CB: You’re like, “These are all the things that I’ve done.”

AT: Yeah. But because basically, it asks you, at least the PIQ asks you how have you prepared for your intended major. Yeah, and I don’t think a storytelling unless the question – unless if you met President Biden or something, then that’s something else. But I haven’t met President Biden. I don’t plan on it.

CB: I don’t really want to. I think storytelling works on certain things. I think the essay prompt, the storytelling might work a little bit better, like personal statement, because that kind of require you to really reflect on your life and talk about it.

AT: Or, for example, like the leadership experience leadership –

CB: That’s telling a story. They’re asking you to tell a story. But in terms of the transfer question, yeah. We need a different approach.

AT: We need to award dump.

CB: I slay at this.

AT: Yeah. And that’s basically I did that in professionalism, obviously.

CB: Don’t say, “I slay at this.”

AT: So I think that’s a very important decision you need to make for each PIQ.

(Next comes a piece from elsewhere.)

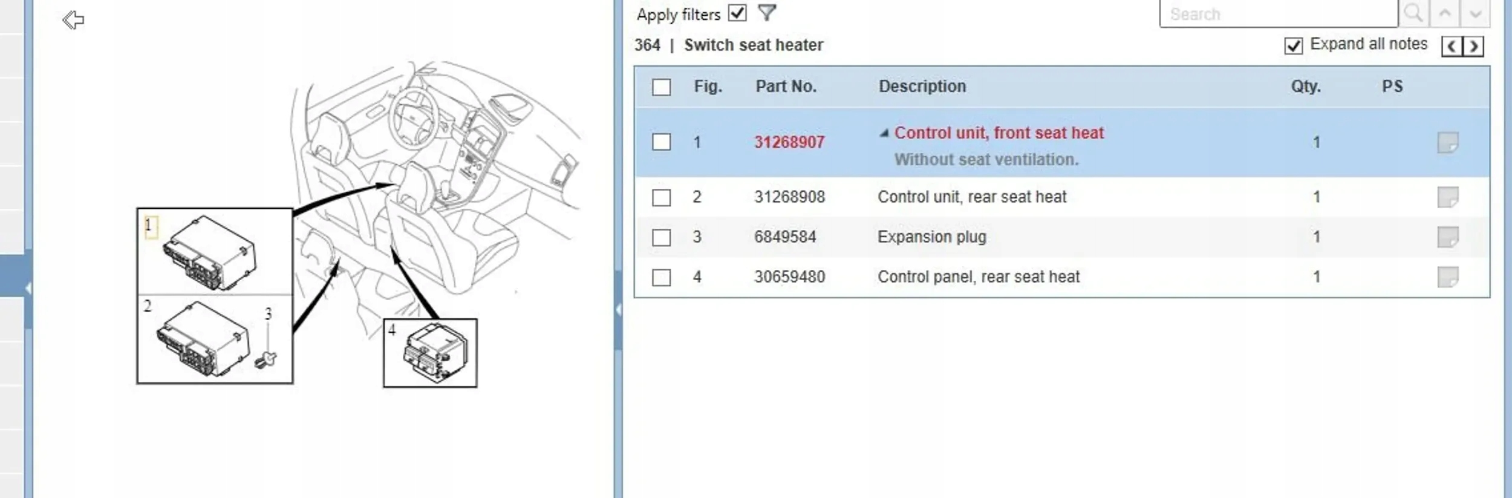Screen dimensions: 1512x498
Task: Toggle the Expand all notes checkbox
Action: click(1293, 46)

CB: For sure. For all the transfers out there, you have to adapt to the question.

AT: I think now that we’ve talked a little bit about the application, as you’re slowly getting into it, how have you been feeling overall in terms of getting into it? Are you nervous, are you like, I’m chill. I’m locked in?

CB: I don’t think I’m chill. I think chill and locked in have been little time compared to the stress.

AT: It’s very, it’s very normal, though.

CB: Yeah, I’m sure I’m sure everyone felt that way when they are – Literally, this is the decision of my future so obviously it is a little nerve wracking. But I think what it is, is more of just, I want to take it day by day, and just try my best to do everything. But also keep in mind, I still have a job, I am still attending school, doing homework, all of that. Really hard to balance out. But been trying, still trying.

AT: Right. Right. I think that’s a very good approach to take it because a lot of people what they do is they stress out about the future, but they don’t focus on the present, which then they mess up for the future. So it’s not a very good cycle.

CB: Yeah. And I think that’s why time flies so fast. It’s going come, guys. It will be there.

AT: So not to be egotistical, but if you do put your best foot forward and they reject you, that’s their issue. That’s their issue. And if you believe, like they lost you, that’s on them. Yeah, I mean, I don’t know if that’s delulu …

CB: But sometimes that’s the solulu.

AT: I think if you do put your best foot forward, you have really nothing to worry about.

CB: I have a decent chance. And with the TAG thing, I also think that’s going to help boost a little bit.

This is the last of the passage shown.